Ants and slugs are a problem for plant lovers. They are not selective and will visit any plant that has beneficial resources, even potted plants. Slugs enjoy eating the tender stems and leaves and create holes wherever they snack. Ants are attracted to the plants that house aphids and scales and will establish a home in pots that contain edible substances or comfortable potting soil. Both pests make potted plants look unattractive, and their activities are harmful. You can use various remedies to remove slugs and ants from your potted plants. However, you must do so carefully to avoid damaging the plant.
Remove Ants from Potted Plants
Soak the potted plant in water to remove the ants. Place the pot inside a bucket and fill the bucket with water up to the top of the plant. Let the potted plant soak for at least an hour to force all the ants out of the soil. Lift the pot out of the bucket and let it drain. For pots too large to place in a bucket, water the plant continuously for 30 minutes to evict the ants.
Put the potted plant in a large container or pan. Fill a second pot with compost, humus or dirt and set it next to the potted plant. Place a stick on the edges of both pots as a bridge. Water the potted plant continuously to disturb the ants. Because they do not like water, the ants will use the bridge to escape to the second pot.

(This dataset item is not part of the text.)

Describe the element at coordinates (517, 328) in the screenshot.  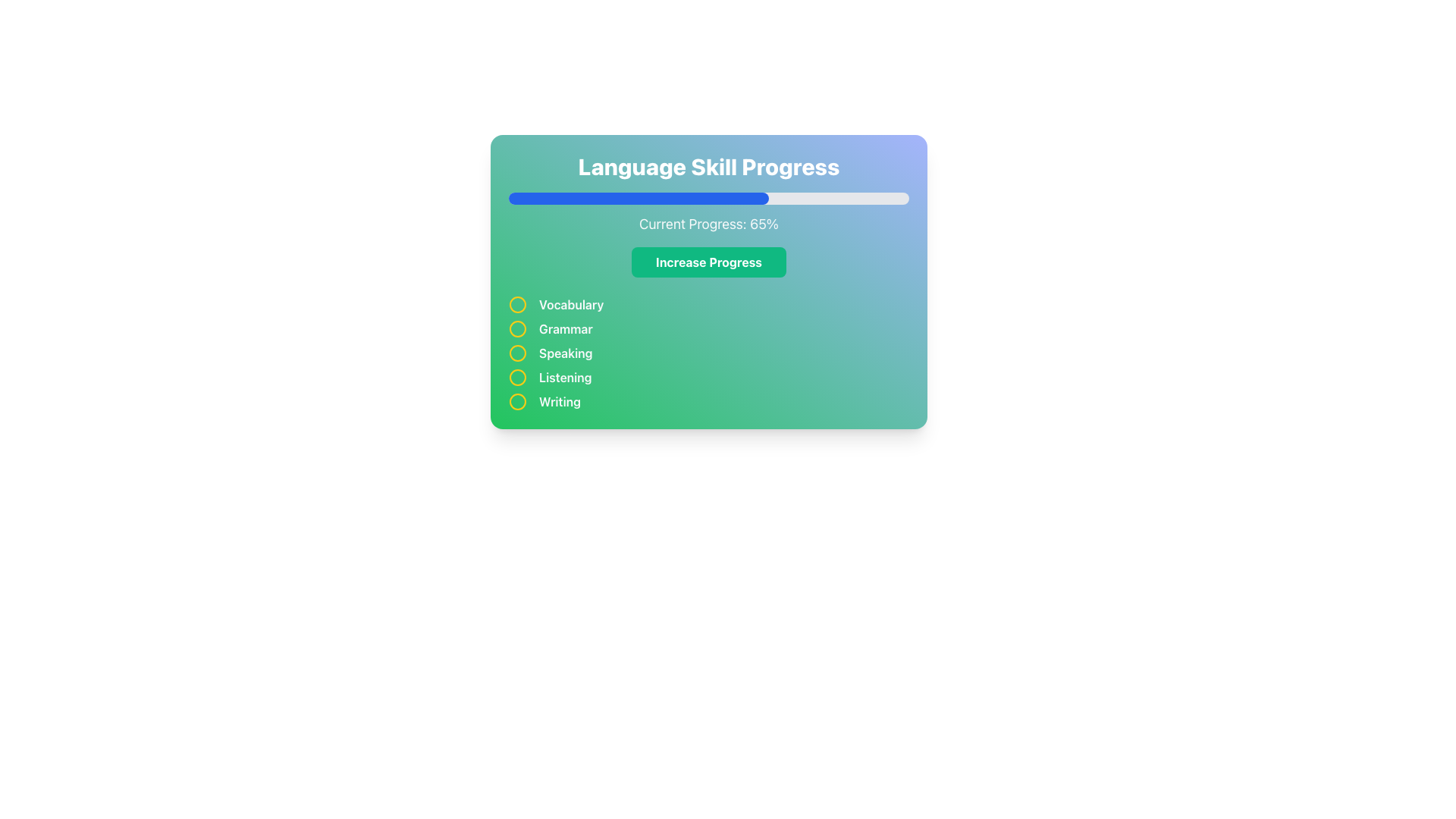
I see `the second circular icon with a yellow outline and transparent fill, located to the left of the 'Grammar' text in the vertically stacked list inside a green and blue gradient card` at that location.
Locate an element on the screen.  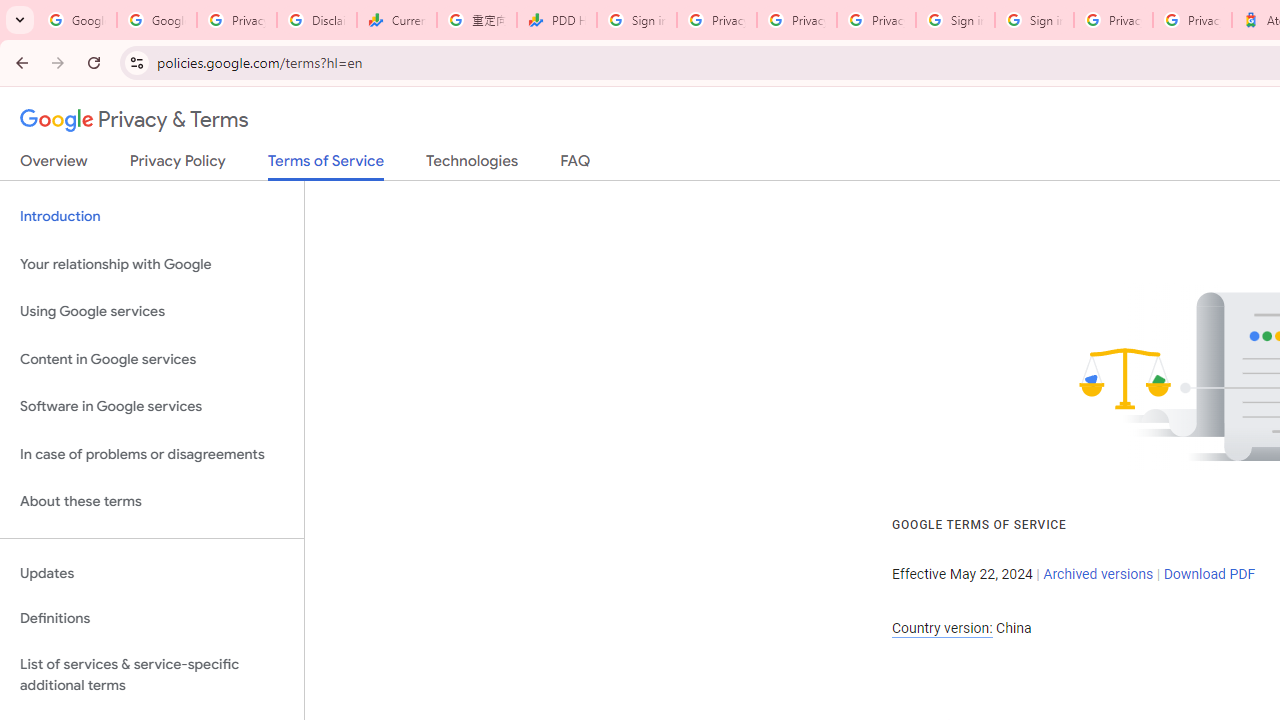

Place ant bait on the floor, close to your potted plant. When the ants smell the bait, they leave the pot to feed on the poison. They do not return after they have ingested the bait. Effective bait can eliminate the ants in a short amount of time.
Sprinkle natural repellents such as cinnamon or talcum powder around your potted plants to keep ants from returning.
Place potted plants in shallow containers of water to prevent ants from climbing in to prevent future infestations. Ensure there are no leaves or branches close to the ground that ants could use as a bridge.
Remove Slugs from Potted Plants
Pick off the slugs from your plant and dispose of them. Check for slugs on the stems, both sides of the leaves, the base of the plant and the sides of the pot.
Eliminate slugs with pellets or snail bait if the problem is severe. Place the pellets or bait on top of the soil. The slugs eventually perish after consuming the poison.
Place a container of beer on the soil or near the potted plant. According to the authors of “Logee's Greenhouses Spectacular Container Plants,” slugs enjoy the taste of beer and will drink it, then drown in the liquid. Use containers that are about a half-inch deep -- shallow enough for slugs to enter and deep enough to drown in.
Prevent further infestation of slugs with nontoxic remedies. Surround the potted plant with a copper wire or copper flashing, an element that slugs abhor.
Repel slugs by sprinkling crushed eggshells on the soil or around the pot.